* **実施課題**:
提示文を読み、次の問いに答えよ。
(a) 控訴人は、「壜に手掛部を設けること」という構成を本件考案におけるどのような要件だと主張しているか。
(b) 提示文は、この構成を本件考案におけるどのような要件と認めているか。
(c) 甲第二号証とは何か。

控訴人は、本件考案における右の構成は、附随的要件にすぎないから、(イ)号製品がこの要件を欠くとしても、なお、本件考案技術的範囲に属する旨主張するが、前掲当事者間に争いのない本件考案の構成及び成立に争いのない甲第二号証(本件実用新案の公報)の記載に徴すれば、前記「壜に手掛部を設けること」という構成は、本件考案における必須の構成要件であると認めるを相当とし、壜に手掛部を設けたことを構成要件の一とする噴霧器が本件考案の登録出願前公知公用であつたか否かは、いささかも右認定に消長を及ぼしうべきものではない。けだし、本件考案における各構成部分は、控訴人も当審において主張するとおり、統一的に結合され、全体との相関的関係において一個の噴霧器に関する考案を構成するものであり、各部分の一又は全部が公知公用であつたかという事実から、直ちにこれをもつて必須の要件でないもの、換言すれば附随的要件にすぎないものと断ずることは、はなはだしく当を得ないからである。したがつて、前記構成が本件考案の附随的要件であることを前提とする控訴人の主張は、理由がないものといわざるをえない。

* **元データ**:
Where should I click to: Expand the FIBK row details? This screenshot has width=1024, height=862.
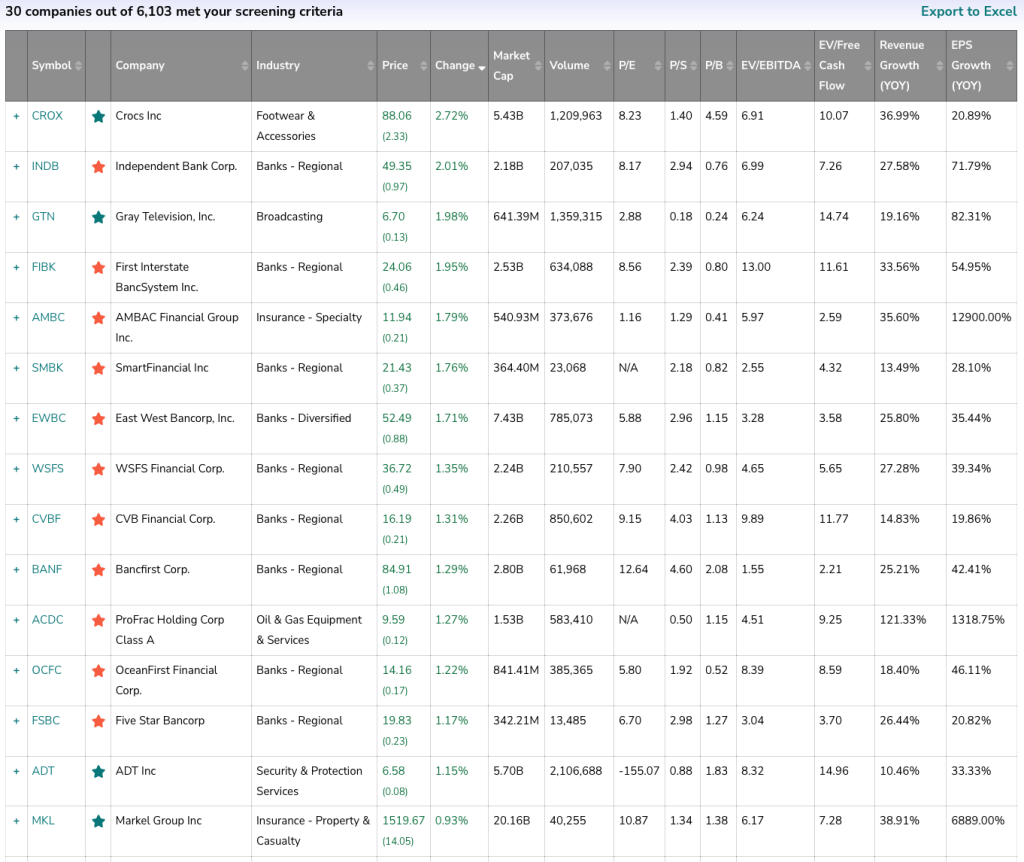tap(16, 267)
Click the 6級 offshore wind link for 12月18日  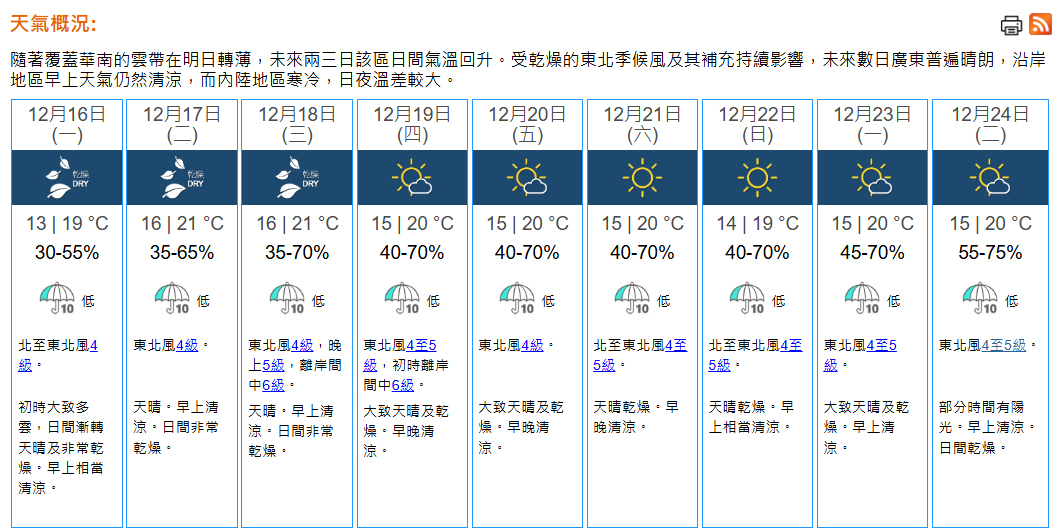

* **正答**:
(a) 附随的要件にすぎない。
(b) 必須の構成要件。
(c) 本件実用新案の公報。